Exercise task – Convert the entries into a JSON list of strings, with one string for each line and no strings for blank lines.

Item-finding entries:
>> Start
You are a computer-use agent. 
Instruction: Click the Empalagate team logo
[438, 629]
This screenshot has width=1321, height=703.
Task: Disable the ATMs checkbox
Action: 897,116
>> End
Written response –
[
  "You are a computer-use agent. ",
  "Instruction: Click the Empalagate team logo",
  "[438, 629]",
  "This screenshot has width=1321, height=703.",
  "Task: Disable the ATMs checkbox",
  "Action: 897,116"
]